The Mbox has a 1,500mAh lithium-ion battery, and Mpow estimates up to ten hours of battery life. That depends largely on volume and whether you use Bluetooth, but it's a solid number for a speaker this size. 

Mpow Mbox inline

Performance and Conclusions
The Mbox puts out some pretty good sound—as long as you don't set the volume too high. Once you turn things past 80 percent, distortion starts to set in, especially when there's a lot of bass involved. On tracks with intense sub-bass content, like The Knife's "Silent Shout," the Mbox pops and cracks with distortion at higher volumes. Dialing it down solves this problem, but it means the speaker can't get quite loud enough to fill an entire room with sound.  

On less intense tracks, like Radiohead's "Paranoid Android," the Mbox fares much better, delivering clear mids and highs. This still isn't a speaker for deep bass lovers, though, as the acoustic guitar and shaken percussion in the beginning of the track lack the warmth the Logitech X300 brings to the table with its superior bass response. The speaker is still capable of deliver some satisfying low-end, providing just enough bass to add some depths to tracks like Yo La Tengo's "Green Arrow."

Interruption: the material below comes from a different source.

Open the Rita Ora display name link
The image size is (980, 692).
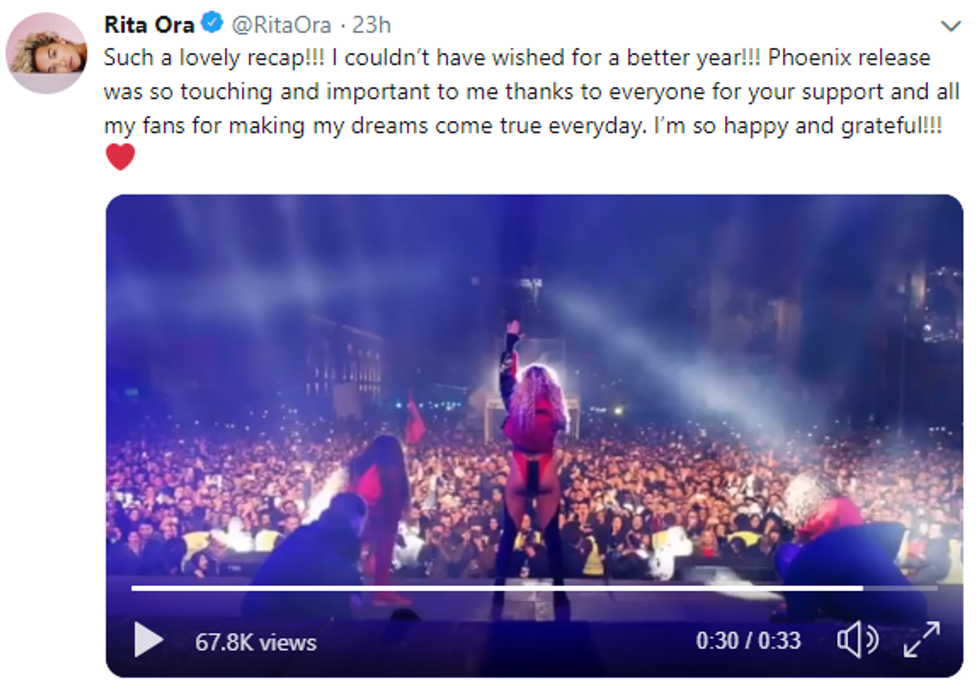pyautogui.click(x=149, y=24)

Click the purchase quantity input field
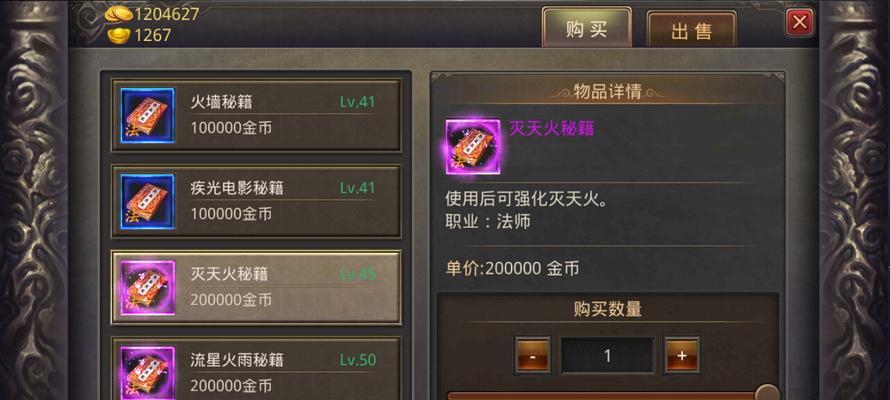[607, 356]
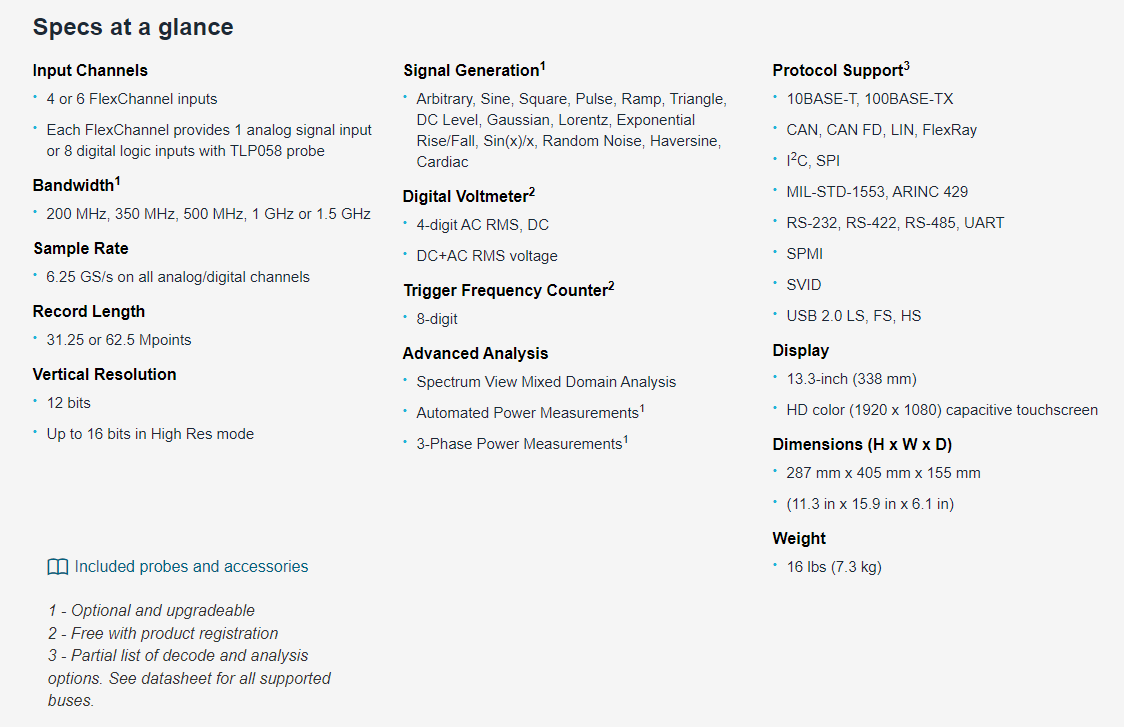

Still, the Mbox is at its best when listening to tracks that don't call for a ton of low-end. On tracks like Bill Callahan's "Drover," the Mbox brings a crisp edge to the mids and mid-highs of the guitar and vocals without sounding too bright.

The Mbox also has a built-in speakerphone, which is helpful when you're listening to music on a connected phone. Call quality was surprisingly good, with voices coming in loud and clear on both ends of the call.

For just $49.99, the Mpow Mbox delivers a solid combination of looks and performance. It sounds better—and is far better looking—than the slightly less expensive AmazonBasics Mini Ultra-Portable Bluetooth Speaker. On the other hand, you don't have to pay a lot more to get a speaker with better sound quality. The JBL Clip costs the same amount as the Mbox, and delivers richer, fuller sound (though its clip-on design is better suited to travel than stationary use). Our Editors' Choice, the Logitech X300, offers far more powerful, room-filling sound for just $20 more than the Mbox. It might not look quite as sleek, but its colorful, bright design is equally stylish in its own right.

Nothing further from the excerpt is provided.